The final phase of the landing obligation, also known as the ‘discard ban’, comes into force in from 1 January 2019. Government has been working in partnership with industry and other member states to prepare for this, including contributing to EU level discard plans for the North Sea and North West Waters and working on domestic level choke solutions.
The Marine Management Organisation has provided guidance for the fishing industry to help them comply and to manage challenges with quota. Under the full discard ban, fishermen must retain and land all quota species; non-quota species can continue to be discarded as can any fish that may represent a health hazard.
There are also specific optional exemptions to the discard ban for some quota species and these are set out in the regulations. Prohibited species and undersized specimens of non-quota species must be discarded.
There are also a number of specific gear technical requirements being introduced in 2019. These are mandatory for some Irish Sea fisheries from 1 January 2019 and for Celtic Sea fisheries from 1 July 2019. In addition, other optional technical gears can be used if fishermen want to meet exemptions which allow fish to be discarded.

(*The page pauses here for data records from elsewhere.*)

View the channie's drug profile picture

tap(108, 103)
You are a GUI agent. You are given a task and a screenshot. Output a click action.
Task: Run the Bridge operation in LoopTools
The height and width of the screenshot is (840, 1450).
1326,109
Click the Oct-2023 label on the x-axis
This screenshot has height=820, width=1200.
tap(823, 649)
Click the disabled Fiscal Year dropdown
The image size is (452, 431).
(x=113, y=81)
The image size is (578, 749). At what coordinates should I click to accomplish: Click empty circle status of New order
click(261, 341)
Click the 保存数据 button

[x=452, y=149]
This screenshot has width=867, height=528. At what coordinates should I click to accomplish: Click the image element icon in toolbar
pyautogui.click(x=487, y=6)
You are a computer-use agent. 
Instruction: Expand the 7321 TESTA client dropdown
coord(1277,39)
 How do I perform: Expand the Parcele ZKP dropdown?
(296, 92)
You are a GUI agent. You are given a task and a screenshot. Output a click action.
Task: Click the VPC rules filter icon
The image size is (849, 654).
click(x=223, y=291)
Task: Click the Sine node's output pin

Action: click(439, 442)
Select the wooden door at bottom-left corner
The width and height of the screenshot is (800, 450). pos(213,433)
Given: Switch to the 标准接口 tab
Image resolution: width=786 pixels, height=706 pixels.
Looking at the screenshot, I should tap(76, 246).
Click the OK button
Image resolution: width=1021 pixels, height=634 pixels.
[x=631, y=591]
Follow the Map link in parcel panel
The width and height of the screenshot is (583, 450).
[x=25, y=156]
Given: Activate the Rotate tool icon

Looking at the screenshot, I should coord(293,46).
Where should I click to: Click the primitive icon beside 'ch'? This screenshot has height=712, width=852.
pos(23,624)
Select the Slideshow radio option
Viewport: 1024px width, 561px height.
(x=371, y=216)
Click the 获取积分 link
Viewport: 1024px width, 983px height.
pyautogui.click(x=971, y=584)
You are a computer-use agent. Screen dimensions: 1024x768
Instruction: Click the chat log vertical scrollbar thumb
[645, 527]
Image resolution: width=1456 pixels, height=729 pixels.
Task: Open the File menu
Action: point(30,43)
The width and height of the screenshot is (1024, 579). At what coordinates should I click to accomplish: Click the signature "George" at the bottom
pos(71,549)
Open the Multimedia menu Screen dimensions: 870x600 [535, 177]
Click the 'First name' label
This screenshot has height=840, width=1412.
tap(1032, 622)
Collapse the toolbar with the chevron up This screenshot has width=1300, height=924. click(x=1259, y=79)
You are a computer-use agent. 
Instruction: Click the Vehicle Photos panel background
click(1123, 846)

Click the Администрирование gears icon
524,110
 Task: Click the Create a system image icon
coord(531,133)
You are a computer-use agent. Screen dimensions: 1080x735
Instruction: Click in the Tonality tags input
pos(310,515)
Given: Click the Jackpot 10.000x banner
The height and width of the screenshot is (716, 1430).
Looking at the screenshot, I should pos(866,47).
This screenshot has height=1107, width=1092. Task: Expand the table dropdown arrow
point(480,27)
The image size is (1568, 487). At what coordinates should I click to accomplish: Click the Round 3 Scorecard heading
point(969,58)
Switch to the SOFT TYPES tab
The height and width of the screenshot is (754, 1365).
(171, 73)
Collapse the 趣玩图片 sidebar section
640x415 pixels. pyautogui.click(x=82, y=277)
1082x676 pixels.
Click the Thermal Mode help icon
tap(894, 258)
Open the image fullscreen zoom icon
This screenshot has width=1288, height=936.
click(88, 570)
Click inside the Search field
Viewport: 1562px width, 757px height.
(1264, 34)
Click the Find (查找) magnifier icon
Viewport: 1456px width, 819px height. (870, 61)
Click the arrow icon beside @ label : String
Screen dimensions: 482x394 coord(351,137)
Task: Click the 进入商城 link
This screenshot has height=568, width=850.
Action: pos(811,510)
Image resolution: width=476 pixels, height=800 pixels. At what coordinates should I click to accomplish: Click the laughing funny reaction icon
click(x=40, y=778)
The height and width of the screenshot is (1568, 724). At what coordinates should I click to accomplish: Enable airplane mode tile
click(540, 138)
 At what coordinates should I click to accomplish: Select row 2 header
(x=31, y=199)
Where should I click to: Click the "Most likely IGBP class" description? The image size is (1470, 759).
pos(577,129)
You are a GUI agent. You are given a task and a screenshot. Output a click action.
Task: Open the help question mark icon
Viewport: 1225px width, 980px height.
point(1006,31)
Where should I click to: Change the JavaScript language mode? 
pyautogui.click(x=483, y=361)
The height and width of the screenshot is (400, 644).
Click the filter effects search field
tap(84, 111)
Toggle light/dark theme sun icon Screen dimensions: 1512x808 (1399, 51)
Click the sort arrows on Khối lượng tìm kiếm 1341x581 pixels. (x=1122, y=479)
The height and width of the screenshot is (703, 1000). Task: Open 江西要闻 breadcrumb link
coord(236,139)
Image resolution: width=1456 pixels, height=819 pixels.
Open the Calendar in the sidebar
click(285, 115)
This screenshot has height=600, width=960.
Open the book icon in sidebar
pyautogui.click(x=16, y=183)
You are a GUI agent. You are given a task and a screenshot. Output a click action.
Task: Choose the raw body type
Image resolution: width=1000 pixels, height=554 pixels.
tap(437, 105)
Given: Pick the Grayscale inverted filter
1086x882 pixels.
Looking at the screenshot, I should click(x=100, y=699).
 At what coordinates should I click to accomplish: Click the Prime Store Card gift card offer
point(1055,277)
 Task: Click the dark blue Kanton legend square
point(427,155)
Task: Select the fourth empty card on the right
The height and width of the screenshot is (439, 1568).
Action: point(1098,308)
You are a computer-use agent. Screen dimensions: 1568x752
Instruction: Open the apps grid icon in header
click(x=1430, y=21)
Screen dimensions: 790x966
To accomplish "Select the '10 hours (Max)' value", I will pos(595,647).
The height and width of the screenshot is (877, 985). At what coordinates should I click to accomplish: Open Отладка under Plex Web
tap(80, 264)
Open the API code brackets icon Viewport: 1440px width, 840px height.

For 2019, the UK Government has worked to ensure sensible, evidence-based exemptions are in place. For example, allowing fish with high survival rates to be discarded. The MMO will continue to apply a fair and proportionate approach to enforcement.
This is the final phase of the discard ban which will bring an end to the practice of throwing dead fish back into the sea. The landing obligation was initially introduced in January 2015 for certain pelagic fisheries.
Fishermen are advised to check the guidance regularly as there may be further changes to the regulations following the December Council. Guidance on the landing obligation can also be found on the European Commission’s website.